The Refusal of Time is a brilliant exhibit by South African artist William Kentridge. Currently showing at the Institute of Contemporary Art in Boston (but only through Sunday so get there soon if you want to see it), the work uses drawings, collages, dance and theater moving across five-channels of video projected on large wall panels, music and spoken text, and a central “breathing machine” sculpture to explore time’s mysterious elements — how time shifts and moves, how we try to regulate time, how time is perceived, how the measurement of time has changed over human history, how we “refuse” time.

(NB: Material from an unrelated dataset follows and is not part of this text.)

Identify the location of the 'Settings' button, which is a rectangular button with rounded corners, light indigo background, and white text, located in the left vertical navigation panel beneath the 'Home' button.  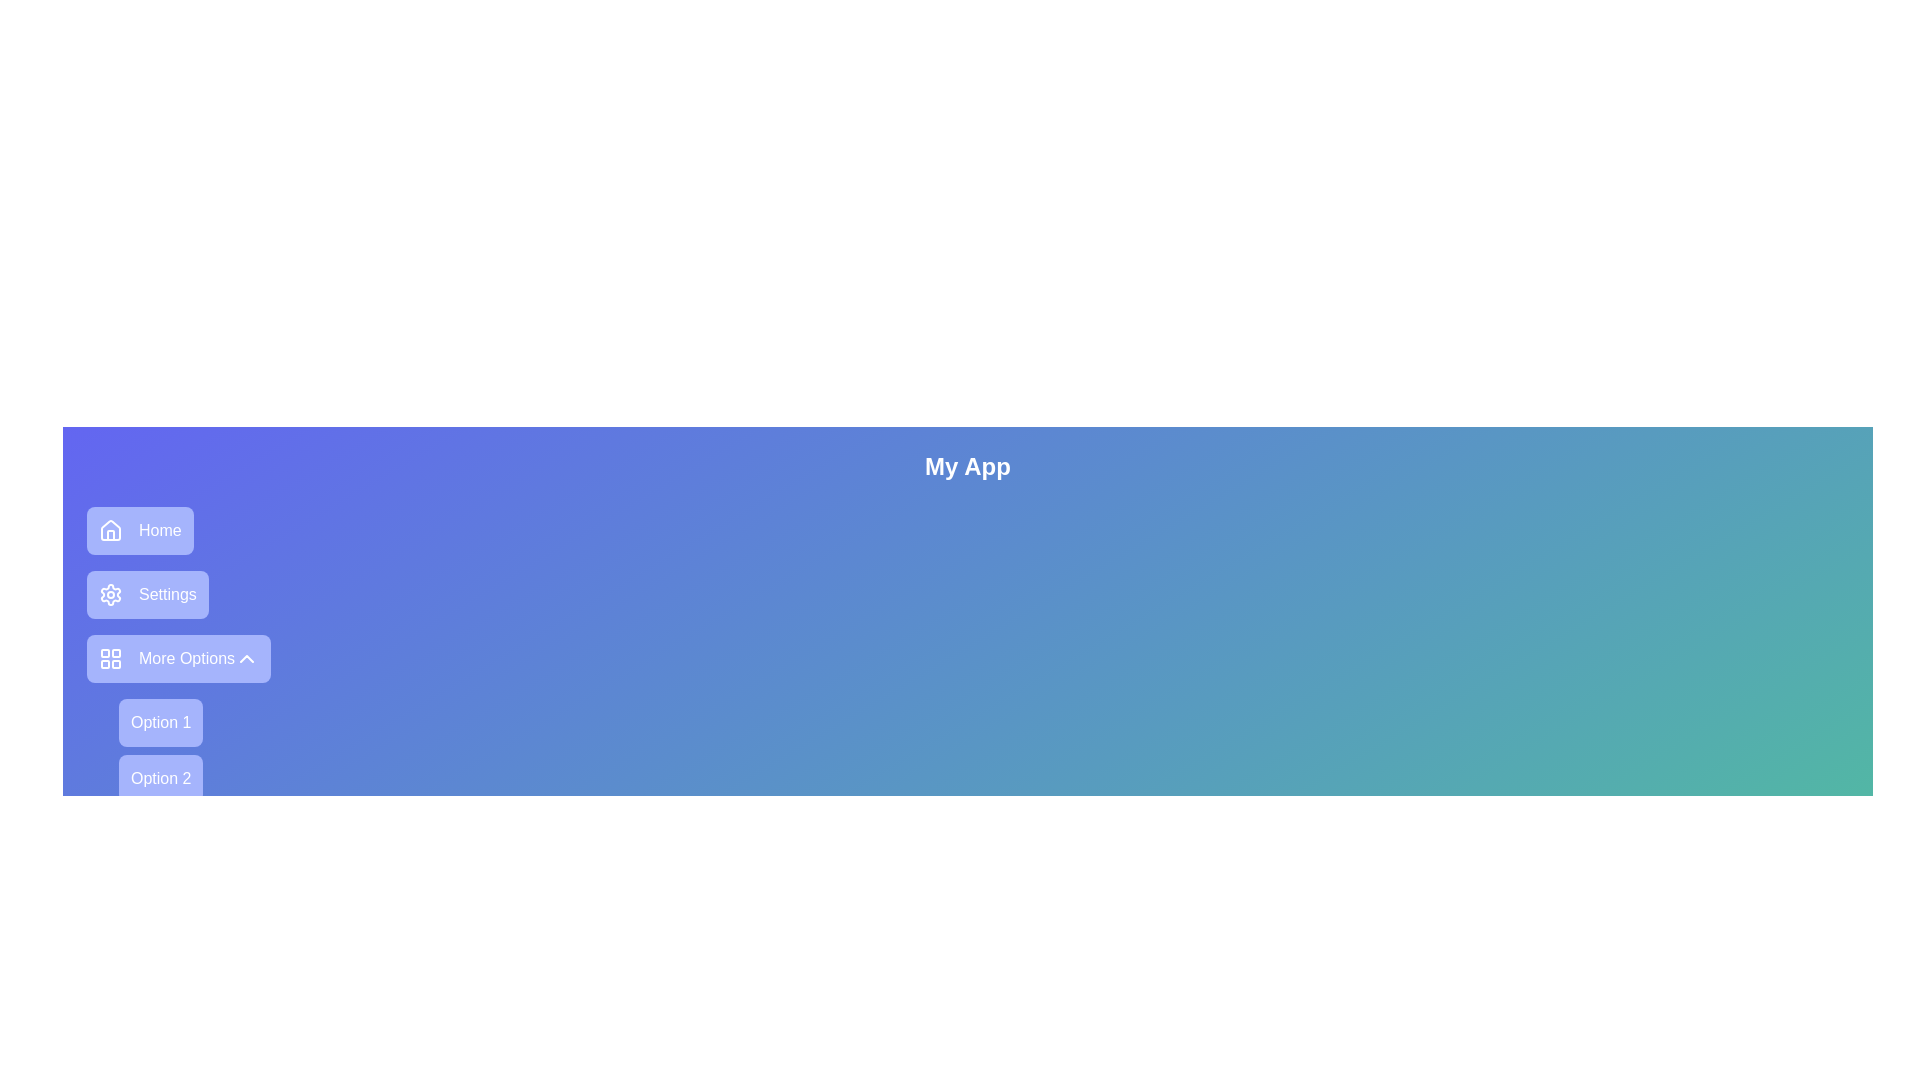
(146, 593).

“Everybody knows that we are going to die,” writes Kentridge, “but the resistance to that pressure coming towards us is at the heart of the project. At the individual level, it was about resisting; not resisting mortality in the hope of trying to escape it, but trying to escape the pressure that it puts on us.” And politically, “the refusal was a refusal of the European sense of order imposed by time zones; not only literally, but this refusal also referred metaphorically to other forms of control as well.”
Sound deep and interesting? It is. The 30 minute video and sound loop is mesmerizing and complex enough that I sat through much of it for a second time. I wrote down words that were projected or announced that spoke to my own musings about time, which find their way into my writing over and over.
Some samples: “In praise of bad clocks.” “Full stop swallows the sentence.” “Here I am, here I am, here I am.” “The universal archive of images.” “Poems I used to know.” “Performances of transformation.” “A suitcase of teeth and glass.” The poetry of this astounding work is profound.